◆ **Exercise goal**
Please repeat the lines below exactly. Begin with the line containing "Given: Select the 任务1 header cell" and go on through the line containing "364x275 pixels.".

========================================================================

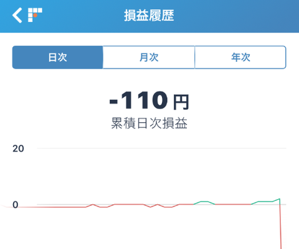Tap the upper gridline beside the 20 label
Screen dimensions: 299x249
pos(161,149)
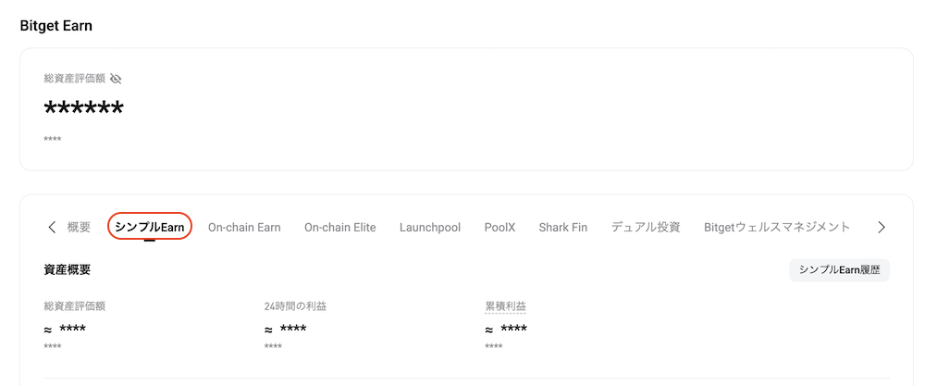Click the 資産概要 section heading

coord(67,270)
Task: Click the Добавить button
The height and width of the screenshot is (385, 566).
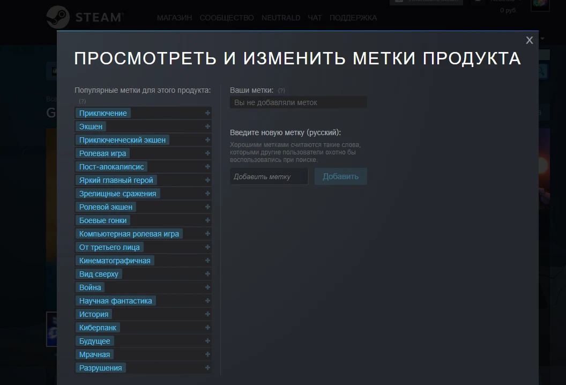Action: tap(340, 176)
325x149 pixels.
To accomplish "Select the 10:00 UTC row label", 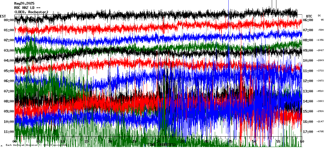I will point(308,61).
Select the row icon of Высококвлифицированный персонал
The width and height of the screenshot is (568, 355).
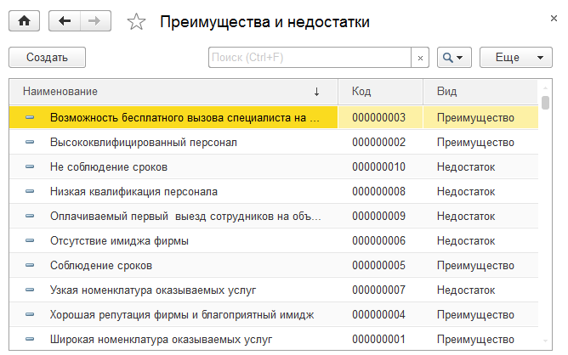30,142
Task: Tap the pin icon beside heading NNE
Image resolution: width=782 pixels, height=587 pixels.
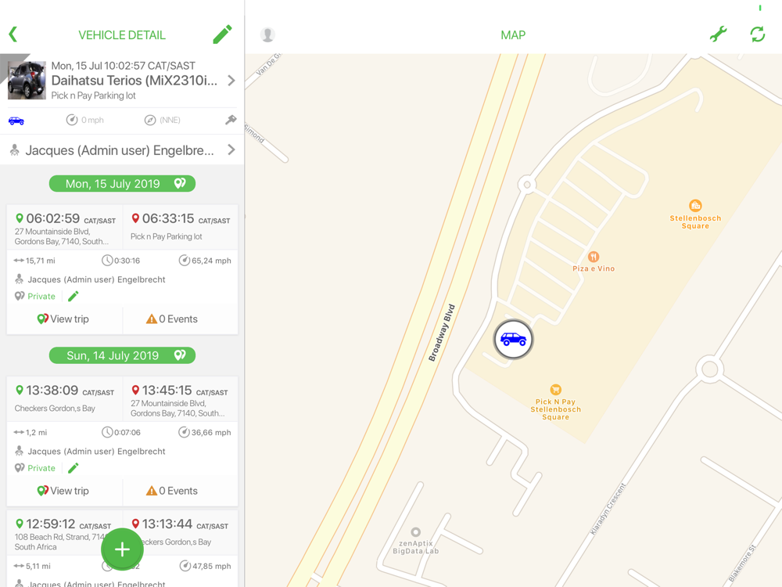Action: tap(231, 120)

========================================================================

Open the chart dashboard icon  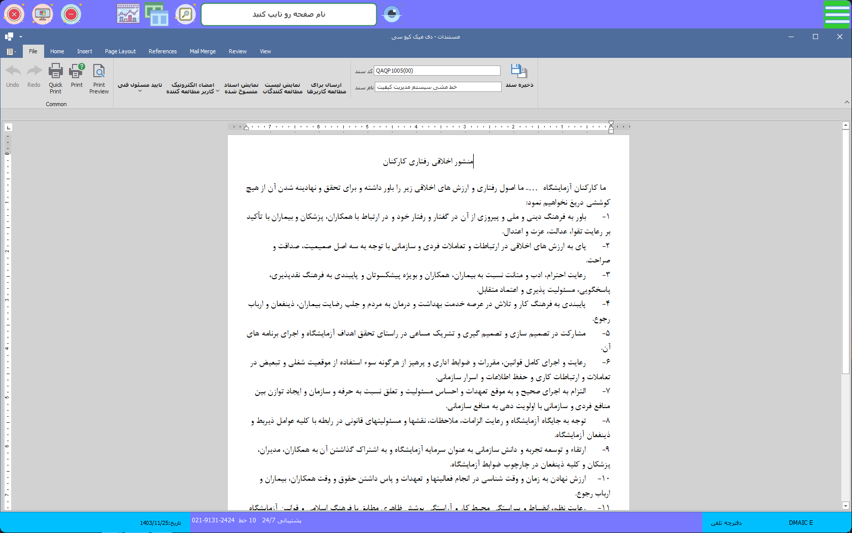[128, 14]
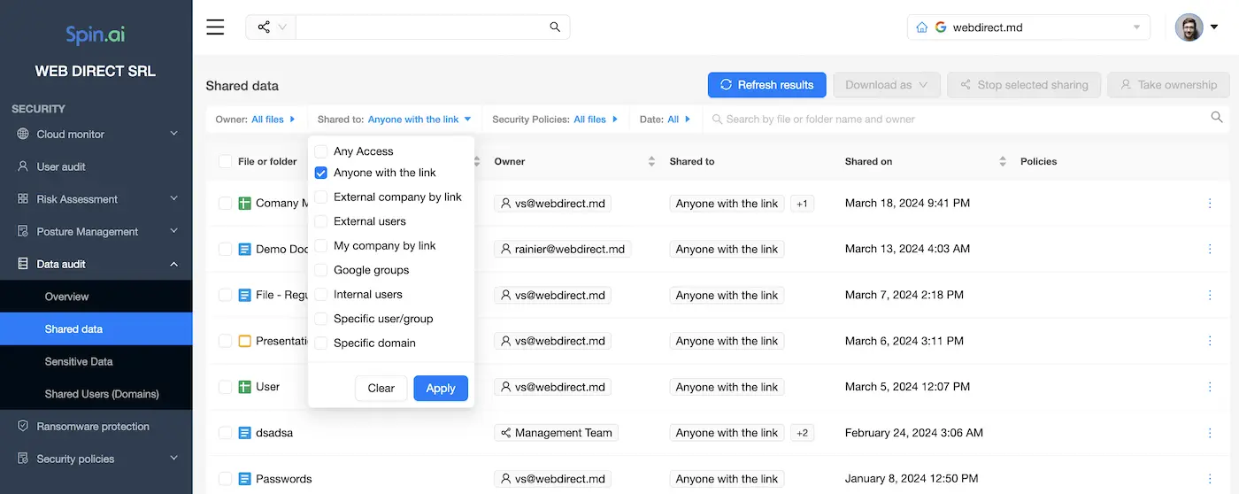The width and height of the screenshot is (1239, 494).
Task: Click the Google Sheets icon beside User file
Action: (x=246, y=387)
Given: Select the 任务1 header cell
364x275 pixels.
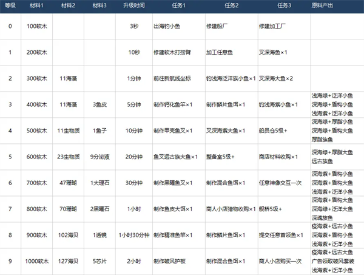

========================================================================

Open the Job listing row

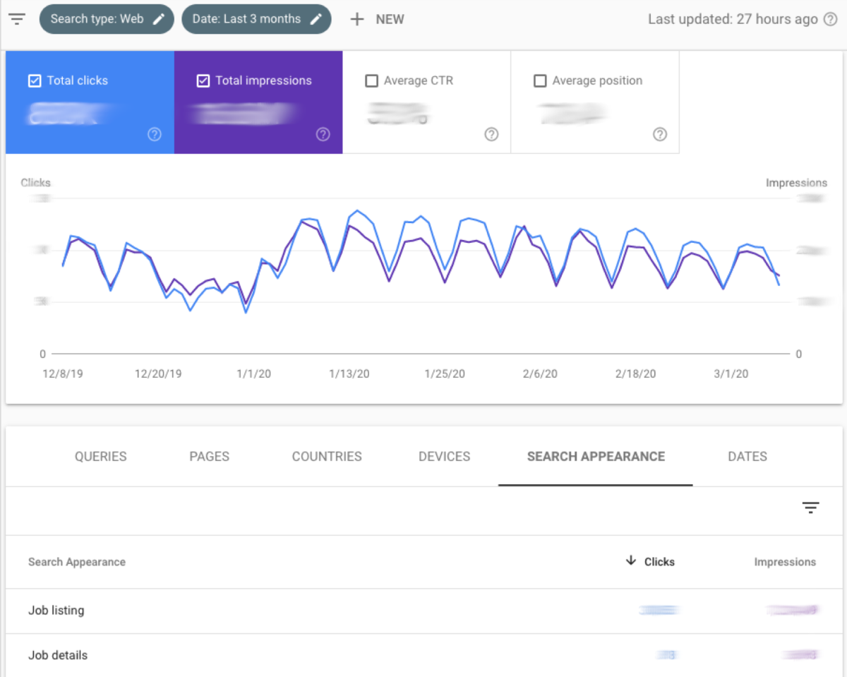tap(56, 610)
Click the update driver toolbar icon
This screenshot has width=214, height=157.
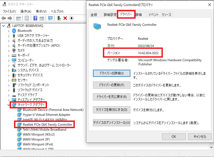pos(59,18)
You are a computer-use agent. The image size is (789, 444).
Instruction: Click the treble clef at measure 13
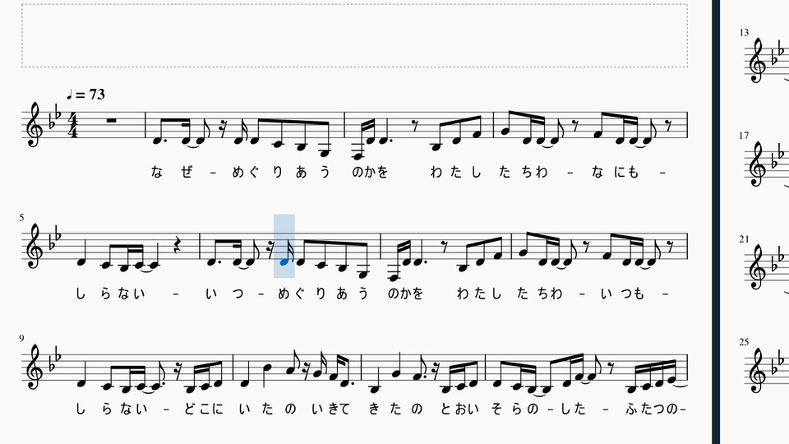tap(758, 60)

========================================================================

◆ **Solution to this exercise**
Given: Select the 任务1 header cell
364x275 pixels.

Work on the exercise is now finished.